RECORDS FOR THIS EXERCISE
# # #
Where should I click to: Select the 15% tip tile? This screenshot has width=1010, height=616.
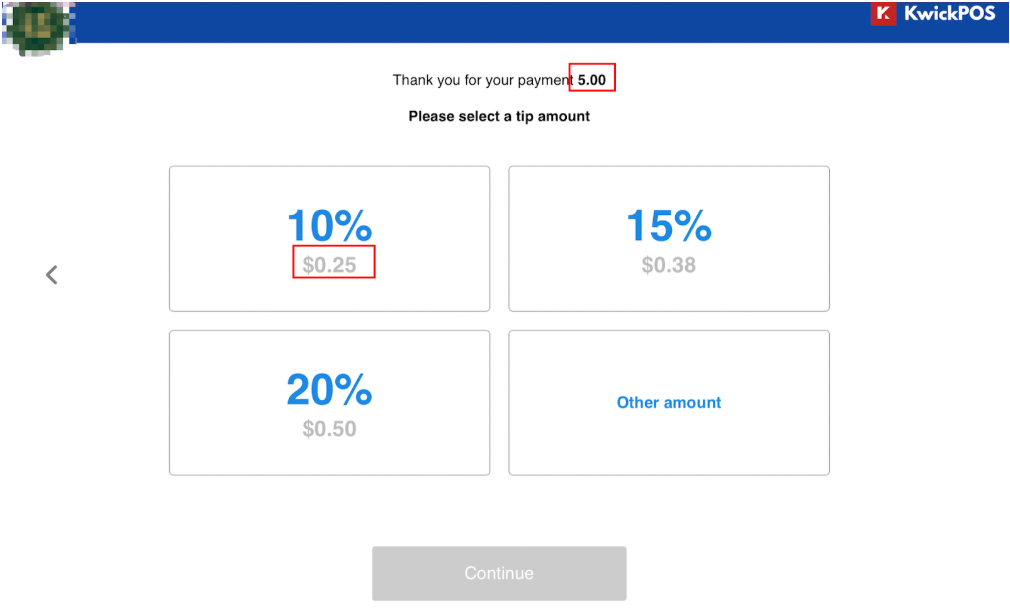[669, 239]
# # #
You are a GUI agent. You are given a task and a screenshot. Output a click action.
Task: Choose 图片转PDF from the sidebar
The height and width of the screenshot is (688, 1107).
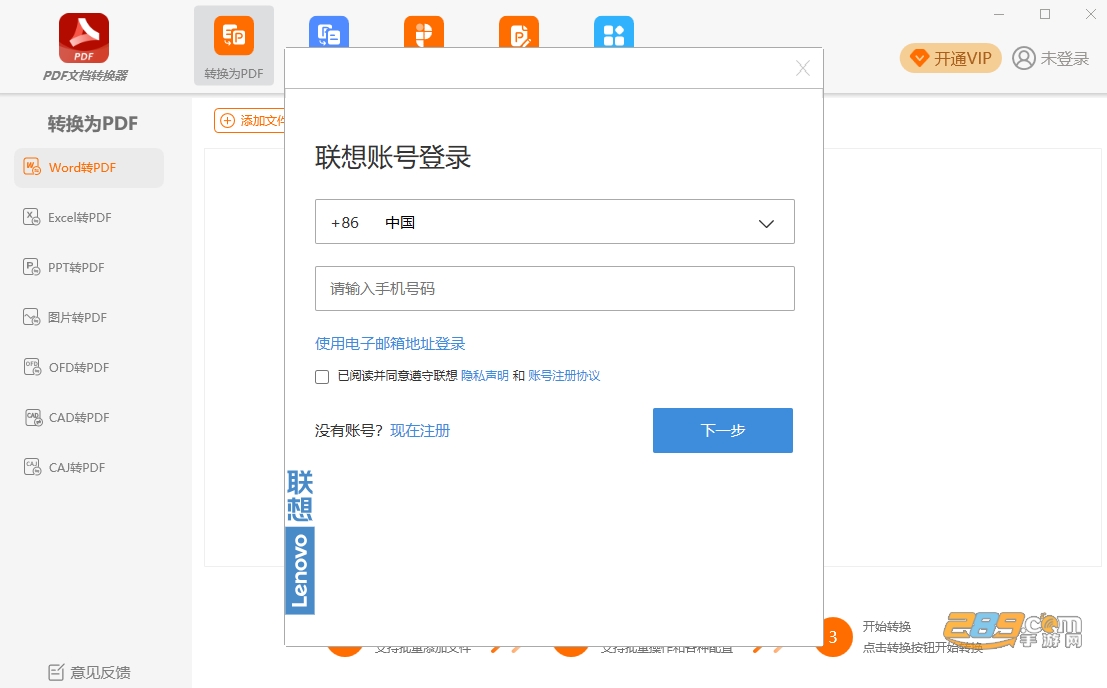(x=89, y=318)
# # #
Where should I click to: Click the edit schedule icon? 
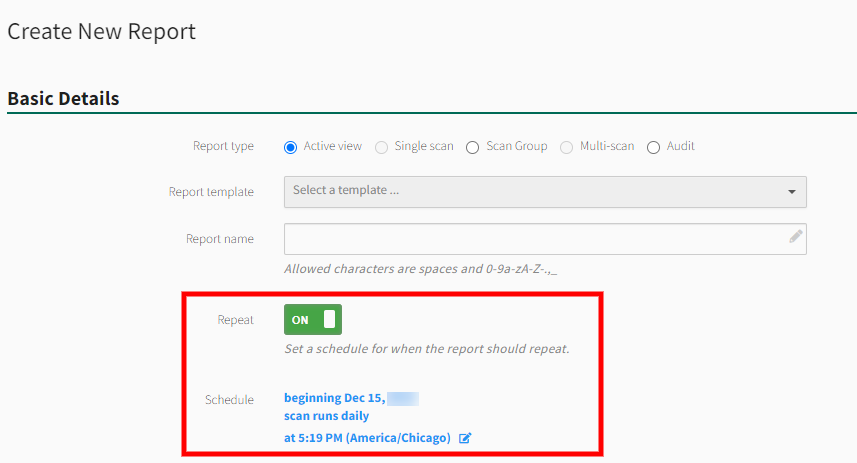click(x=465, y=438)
# # #
REQUIRED WORK
Reproduce verbatim the lines of the material above, from the line containing "You are a GUI" through the line containing "(x=89, y=318)", including both of those lines. Omit the pictures from your reproduction.

EXERCISE RESULT
You are a GUI agent. You are given a task and a screenshot. Output a click action.
Task: Choose 图片转PDF from the sidebar
The height and width of the screenshot is (688, 1107).
(x=89, y=318)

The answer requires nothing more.